De ce point de vue, cette vingtdeuxième édition est sans doute celle où cette volonté internationaliste est la plus affirmée, à commencer par un dossier sur Juan Miguel Aguilera, auteur espagnol présenté comme une révélation. Rassurez-vous, moi non plus je n’avais jamais entendu parler de lui. Et pour cause: son premier livre en français ne sera disponible qu’en novembre (La Folie de Dieu, au Diable Vauvert), et c’est dans les pages de ce dossier que l’on peut y lire «La Forêt de glace», sa première nouvelle traduite dans notre langue. Cette histoire d’extraterrestres qui vivent dans la glace des comètes m’a beaucoup plu et m’a donné le goût d’en savoir plus sur cet auteur. Ça tombe bien, le dossier préparé par Sylvie Miller comprend aussi un article de présentation et une entrevue.
Toujours sur le plan international ce numéro offre aussi «Raven, jamais plus», une nouvelle écrite à tour de rôle par Paul J. McAuley (Angleterre), Andreas Eschbach (Allemagne), Valerio Evangelisti (Italie), Rodolfo Martinez (Espagne) et Jean-Claude Dunyach (France), selon le principe du cadavre exquis. Comme c’est presque toujours le cas dans ce genre d’exercice, le texte qui en résulte a plus de valeur en tant que curiosité qu’en tant que littérature, mais le symbolisme du défi est parlant en cette aube du vingt et unième siècle.
Le reste du menu fiction de ce numéro demeure assez léger, surtout chez les étatsuniens Terry Bisson et Robert Silverberg. Le premier nous offre avec «Du haut de sa croix» une satire plus taquine que féroce. Parions que les dialogues devaient être beaucoup plus savoureux dans la version originale, considérant que l’action se passe dans le milieu carcéral du sud des états-Unis. Ils sont bien légers aussi ces «Voyageurs» du grand Silverberg. Oh, ce n’est pas déplaisant à lire – notre Grand Ancien a toujours su écrire – mais ces réflexions d’immortels désoeuvrés sur fond de planète exotique m’ont donné une impression de déjà lu. Avec tout ce qui se publie en anglais, je m’interroge sur les raisons de la sélection d’une nouvelle si peu mémorable.
Impression de déjà lu, aussi, avec «Le Bal des ardents» de Claire et Robert Belmas. Attention, ici encore, je n’ai pas dit que c’était mauvais. Au contraire, il s’agit d’un récit solide, agréable à lire. Ces Belmas ont du talent. Mais je trouve que ces intrigues de manipulation à tiroirs commencent à être un peu usées aux coutures. Il y a longtemps que je ne sursaute plus lorsqu’un protagoniste découvre – ciel! – que depuis le début il travaillait pour la personne qu’il voulait assassiner, que la femme qu’il voulait venger n’était pas morte, que tout cela n’était qu’une immense et tortueuse machination. La seule image qui surnage dans ma mémoire est celle de cette prison futuriste.
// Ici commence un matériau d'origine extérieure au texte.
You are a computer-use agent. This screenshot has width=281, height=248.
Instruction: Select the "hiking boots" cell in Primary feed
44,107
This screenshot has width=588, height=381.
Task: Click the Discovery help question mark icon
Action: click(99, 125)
Il n’empêche, je m’en rends compte au moment de rédiger ceci, les meilleurs textes de ce numéro sont européens, et les plus faibles étatsuniens.
Et pourquoi pas?
Ajoutons à tout ceci cinquante pages bien tassées de reportages, de lectures et même – une fois n’est pas coutume – une chronique de cinéma sous la plume (traduite) de Gary K. Wolfe, et on reconnaîtra que la revue Galaxies nous en donne pour notre argent.